Task item
Pick out each line with the word "Choose" from the material that follows.

Dataset records
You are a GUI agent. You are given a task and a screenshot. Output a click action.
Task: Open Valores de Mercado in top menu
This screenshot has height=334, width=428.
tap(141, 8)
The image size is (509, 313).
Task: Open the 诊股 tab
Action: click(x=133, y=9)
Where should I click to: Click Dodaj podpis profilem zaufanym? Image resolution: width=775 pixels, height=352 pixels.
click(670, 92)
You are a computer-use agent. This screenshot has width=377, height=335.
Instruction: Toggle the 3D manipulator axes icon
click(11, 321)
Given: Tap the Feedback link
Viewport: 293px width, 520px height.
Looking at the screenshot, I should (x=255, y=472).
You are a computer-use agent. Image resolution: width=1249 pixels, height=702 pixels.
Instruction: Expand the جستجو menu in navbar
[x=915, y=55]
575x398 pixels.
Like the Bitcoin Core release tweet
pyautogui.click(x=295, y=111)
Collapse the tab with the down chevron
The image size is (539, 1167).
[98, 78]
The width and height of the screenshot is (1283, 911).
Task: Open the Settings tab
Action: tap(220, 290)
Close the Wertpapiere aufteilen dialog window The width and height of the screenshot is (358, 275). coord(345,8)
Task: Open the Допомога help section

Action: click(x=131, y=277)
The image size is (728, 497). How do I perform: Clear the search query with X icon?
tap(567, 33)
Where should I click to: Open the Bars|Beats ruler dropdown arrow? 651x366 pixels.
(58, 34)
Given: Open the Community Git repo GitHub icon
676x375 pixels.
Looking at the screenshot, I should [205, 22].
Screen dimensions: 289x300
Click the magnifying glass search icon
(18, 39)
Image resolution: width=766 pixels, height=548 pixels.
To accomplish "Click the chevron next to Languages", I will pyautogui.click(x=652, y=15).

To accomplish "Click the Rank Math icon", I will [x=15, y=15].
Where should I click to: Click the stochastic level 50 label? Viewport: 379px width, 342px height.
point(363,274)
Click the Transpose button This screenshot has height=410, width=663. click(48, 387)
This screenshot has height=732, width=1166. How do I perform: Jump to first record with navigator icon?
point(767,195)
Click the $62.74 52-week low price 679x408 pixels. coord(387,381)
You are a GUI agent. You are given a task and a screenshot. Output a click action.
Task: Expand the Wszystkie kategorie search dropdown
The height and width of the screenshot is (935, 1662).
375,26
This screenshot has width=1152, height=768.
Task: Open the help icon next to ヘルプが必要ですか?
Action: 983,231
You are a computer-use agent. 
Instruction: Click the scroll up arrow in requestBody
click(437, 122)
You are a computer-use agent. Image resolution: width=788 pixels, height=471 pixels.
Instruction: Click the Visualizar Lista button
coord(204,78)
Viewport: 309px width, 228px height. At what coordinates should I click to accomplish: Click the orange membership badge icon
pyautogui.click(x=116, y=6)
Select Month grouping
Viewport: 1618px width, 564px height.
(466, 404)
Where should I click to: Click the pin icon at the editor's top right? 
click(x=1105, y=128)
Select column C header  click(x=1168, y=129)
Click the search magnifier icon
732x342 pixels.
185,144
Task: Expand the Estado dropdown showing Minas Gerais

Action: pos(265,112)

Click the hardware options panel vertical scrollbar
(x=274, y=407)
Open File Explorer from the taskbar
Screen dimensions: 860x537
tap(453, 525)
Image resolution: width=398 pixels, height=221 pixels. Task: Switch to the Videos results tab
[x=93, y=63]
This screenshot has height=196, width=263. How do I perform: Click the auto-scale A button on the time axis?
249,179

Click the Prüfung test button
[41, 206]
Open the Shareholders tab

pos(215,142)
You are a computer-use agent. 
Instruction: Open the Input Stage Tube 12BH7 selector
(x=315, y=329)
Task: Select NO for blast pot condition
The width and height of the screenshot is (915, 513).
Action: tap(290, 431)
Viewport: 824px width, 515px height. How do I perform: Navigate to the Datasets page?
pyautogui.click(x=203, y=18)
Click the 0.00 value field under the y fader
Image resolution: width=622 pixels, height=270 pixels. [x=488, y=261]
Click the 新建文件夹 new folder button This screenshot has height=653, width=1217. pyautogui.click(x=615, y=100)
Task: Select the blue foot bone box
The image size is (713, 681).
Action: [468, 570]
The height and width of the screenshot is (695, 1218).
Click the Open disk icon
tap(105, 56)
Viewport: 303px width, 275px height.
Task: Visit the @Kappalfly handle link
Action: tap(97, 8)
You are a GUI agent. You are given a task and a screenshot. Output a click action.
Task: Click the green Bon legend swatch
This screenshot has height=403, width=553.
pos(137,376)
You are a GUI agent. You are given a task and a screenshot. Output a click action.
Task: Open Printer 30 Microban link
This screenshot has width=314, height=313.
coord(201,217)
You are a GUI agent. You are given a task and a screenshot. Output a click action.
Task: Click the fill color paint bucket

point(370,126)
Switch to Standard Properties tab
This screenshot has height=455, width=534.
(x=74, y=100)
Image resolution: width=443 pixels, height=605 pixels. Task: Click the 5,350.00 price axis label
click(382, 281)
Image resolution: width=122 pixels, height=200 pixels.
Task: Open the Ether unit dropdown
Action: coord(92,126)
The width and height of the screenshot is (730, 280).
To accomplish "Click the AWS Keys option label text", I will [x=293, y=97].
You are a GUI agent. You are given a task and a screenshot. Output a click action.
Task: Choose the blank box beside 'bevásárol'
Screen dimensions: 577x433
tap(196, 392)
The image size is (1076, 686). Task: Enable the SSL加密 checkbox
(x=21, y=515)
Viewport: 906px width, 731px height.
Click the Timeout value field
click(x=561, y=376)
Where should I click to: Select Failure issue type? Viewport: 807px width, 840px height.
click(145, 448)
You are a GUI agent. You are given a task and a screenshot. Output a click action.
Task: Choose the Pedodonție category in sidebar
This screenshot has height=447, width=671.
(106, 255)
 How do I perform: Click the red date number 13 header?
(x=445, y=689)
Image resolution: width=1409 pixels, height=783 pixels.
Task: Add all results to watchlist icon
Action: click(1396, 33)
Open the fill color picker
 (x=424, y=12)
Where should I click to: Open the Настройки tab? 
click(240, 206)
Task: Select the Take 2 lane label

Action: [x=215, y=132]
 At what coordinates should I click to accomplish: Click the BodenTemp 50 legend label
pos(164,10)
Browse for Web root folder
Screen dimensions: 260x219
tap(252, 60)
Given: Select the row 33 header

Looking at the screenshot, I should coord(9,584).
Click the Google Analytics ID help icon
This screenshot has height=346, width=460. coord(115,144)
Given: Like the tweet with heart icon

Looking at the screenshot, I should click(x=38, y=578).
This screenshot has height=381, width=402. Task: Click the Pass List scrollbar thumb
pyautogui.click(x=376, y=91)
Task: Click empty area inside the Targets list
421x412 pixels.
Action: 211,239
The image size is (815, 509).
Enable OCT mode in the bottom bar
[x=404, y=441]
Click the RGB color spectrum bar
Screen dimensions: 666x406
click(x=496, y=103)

Output for this exercise
Task: Choose the blank box beside 'bevásárol'
Task: Choose the Pedodonție category in sidebar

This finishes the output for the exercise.